**Activity**. Every line from the one with "At what coordinates" through the final line of the data below goes in the answer, copied exactly. Pictures do not.

**Data extracts**.
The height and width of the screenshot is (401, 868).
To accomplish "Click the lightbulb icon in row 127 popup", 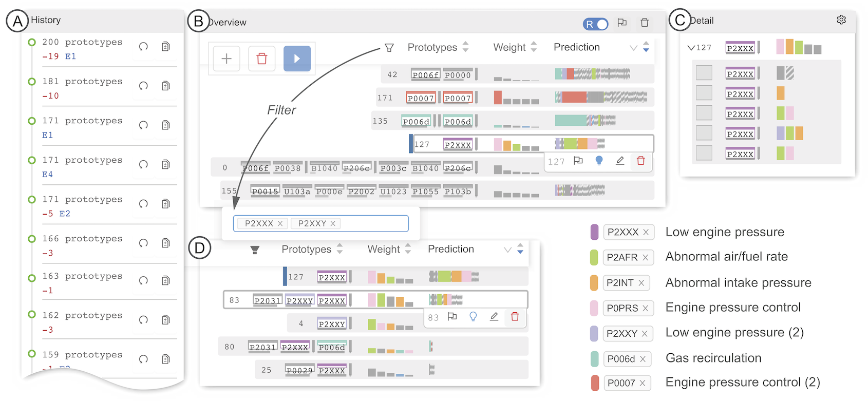I will (599, 161).
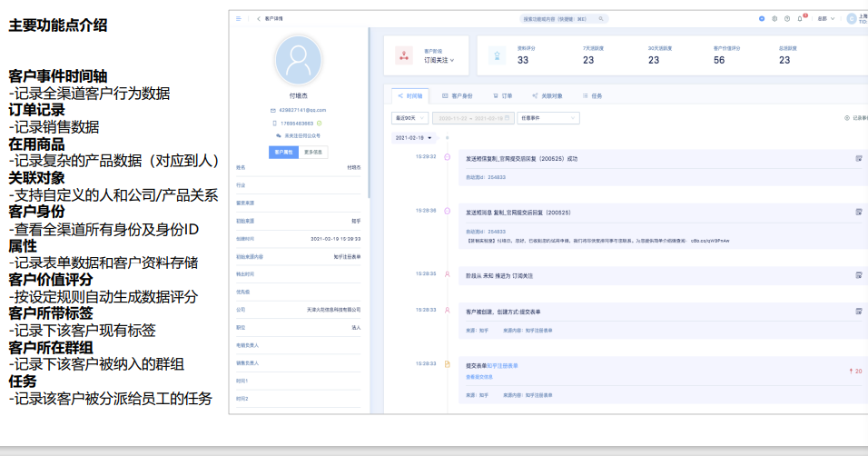The width and height of the screenshot is (868, 456).
Task: Open the notification bell with red badge
Action: (800, 18)
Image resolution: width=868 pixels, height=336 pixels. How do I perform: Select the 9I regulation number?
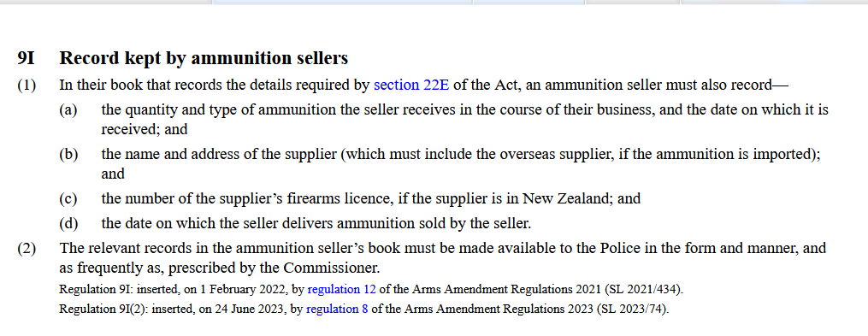coord(26,58)
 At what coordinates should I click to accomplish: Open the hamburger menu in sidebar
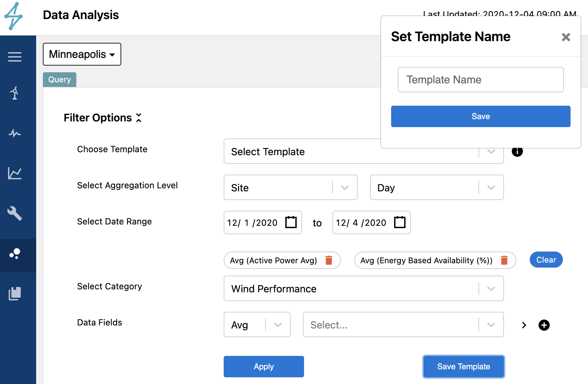pos(15,57)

**Exercise response**.
 At what coordinates should I click to accomplish: Open the hamburger menu in sidebar
pos(15,57)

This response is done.